On 26th June 2013, activists in 41 cities from all around the world took part in the SUPPORT. DON’T PUNISH. “Global Day of Action” – a collective show of force that illustrates an ever-growing support for drastically changes to the way that we approach drug control. Participants were diverse both in terms of geography, culture and walks of life – from politicians, students, people who use drugs, lawyers, health care workers and academics. As the photos highlight so compellingly, a movement was born.
The first campaign of its kind, the “Global Day of Action” brought together people from Europe, Africa, Asia and Latin America to raise awareness of the harms caused by the ‘war on drugs’. It was planned to coincide with the United Nations’ International Day against Drug Abuse and Illicit Trafficking – a day that has been used by some governments to celebrate repressive drug laws and even publicly execute drug offenders! June 26th is also the United Nations’ International Day in Support of Victims of Torture – an interesting paradox considering how the war on drugs has been used to justify executions, extrajudicial killings, torture, forced treatments and the demonisation of people who use drugs.
- “I’m here on this Day of Action around the world calling on people to support, not punish, people with drug problems… Governments need to take an approach based on evidence – one which deals with drugs as a health issue, not a criminal one”
Caroline Lucas, Green Party MP for Brighton Pavilion, speaking at the event in London
In several cities, protesters gathered outside of key landmarks or political buildings wearing Richard Nixon masks (as Nixon was the US President to first coin the phrase “war on drugs”, back in the 1970s), and in many cases they were joined by politicians as well. In the cities of Tuzla, Mostar and Zenica in Bosnia and Herzegovina, the day was marked with street art, dance performances and huge murals. In Nairobi, Kenya activists took part in a truck procession before holding a public event that included drama skits and speeches. In London, England around 100 protesters gathered outside the Houses of Parliament to make their voice heard, with drum music and a huge banner. In Indonesia, actions took place in 13 cities with the involvement of several local networks of people who use drugs – and the SUPPORT. DON’T PUNISH. branding will be taking pride of place on the Indonesian team at the Homeless World Cup football tournament in August.
One month on, the dust has now settled from the campaign and it has opened doors to policy makers in many of the participating cities. In Kenya, the Day of Action has led to more than 20 civil society organisations forming a dedicated Policy Advocacy Forum to champion the health needs of people who use drugs. In Indonesia, it has opened the door for discussions between NGOs and the Chief of BNN (the national drug control agency). In Thailand, the Secretary-General of the Office of the Narcotics Control Board (ONCB) addressed the rally on June 26th, and has since followed-up by organising a dialogue with civil society to discuss the way forward.

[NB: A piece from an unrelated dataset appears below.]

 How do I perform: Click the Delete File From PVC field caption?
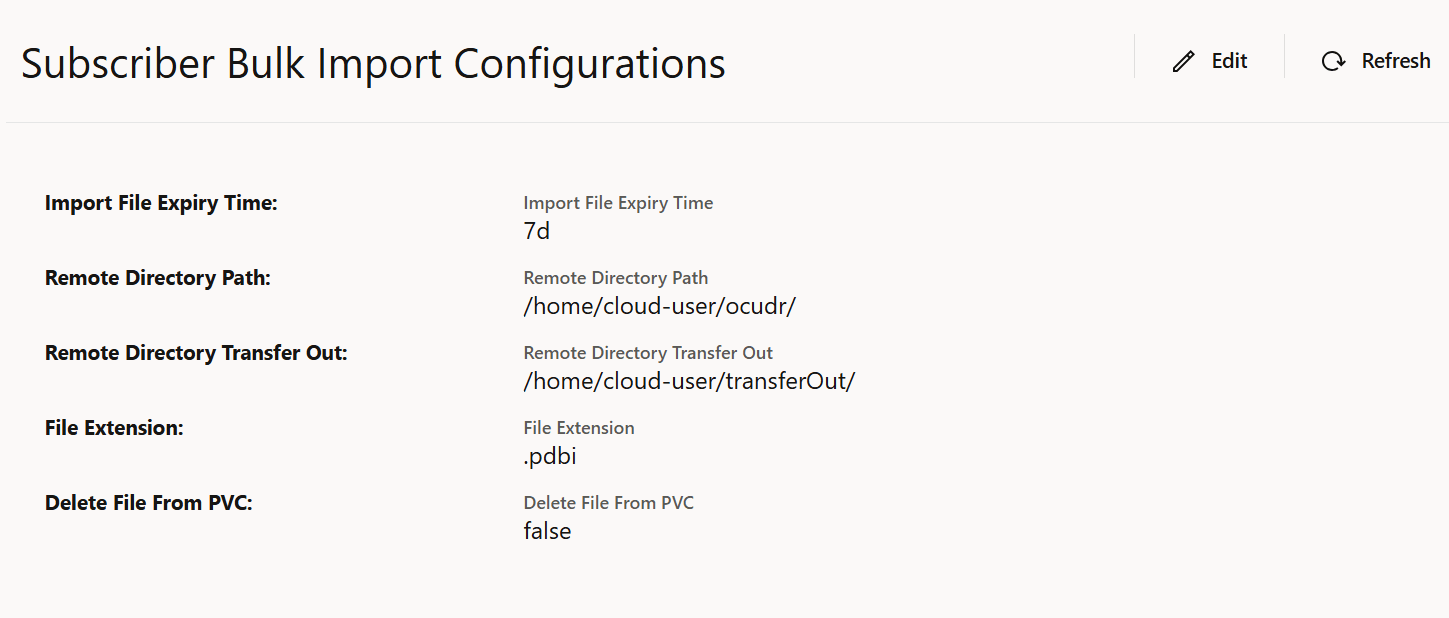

- “The media coverage and the attention we received were important… we feel that we have initiated something of a conversation and awareness about these issues that was not really there before”
Susan Masanja, Coordinator of the Tanzanian Network of People who Use Drugs (TaNPUD)
Even though the Global Day of Action has passed for this year, the campaign is still very much active – the Interactive Photo Project remains open with more than 1,300 photos have been submitted already; the Facebook page features the latest news and developments; the Twitter ‘hash tag’ #supportdontpunish continues to be used; and we will also launch a new Interactive Video Project in the coming weeks for people to participate in the campaign. For IDPC, the SUPPORT. DON’T PUNISH. is a long-term commitment, and our aim is to build a global movement to change the public and political rhetoric around drugs.
[The 41 cities taking part in the Global Day of Action were: Bandung, Bangkok, Beirut, Bengkulu, Bournemouth, Bucharest, Budapest, Chennai, Cirebon, Delhi, Denpasar, Dodoma, Imphal (Manipur), Jakarta, Jambi, Kathmandu, Kiev, Kuala Lumpur, London, Longleng, Makassar, Mataram, Medan, Meghalaya, Mexico City, Moscow, Mostar, Nairobi, Ohrid, Oslo, Palembang, Paris, Pokhara, Pontianak, Port Louis, Sevilla, Sukabumi, Surabaya, Tbilisi, Tuzla, and Zenica.]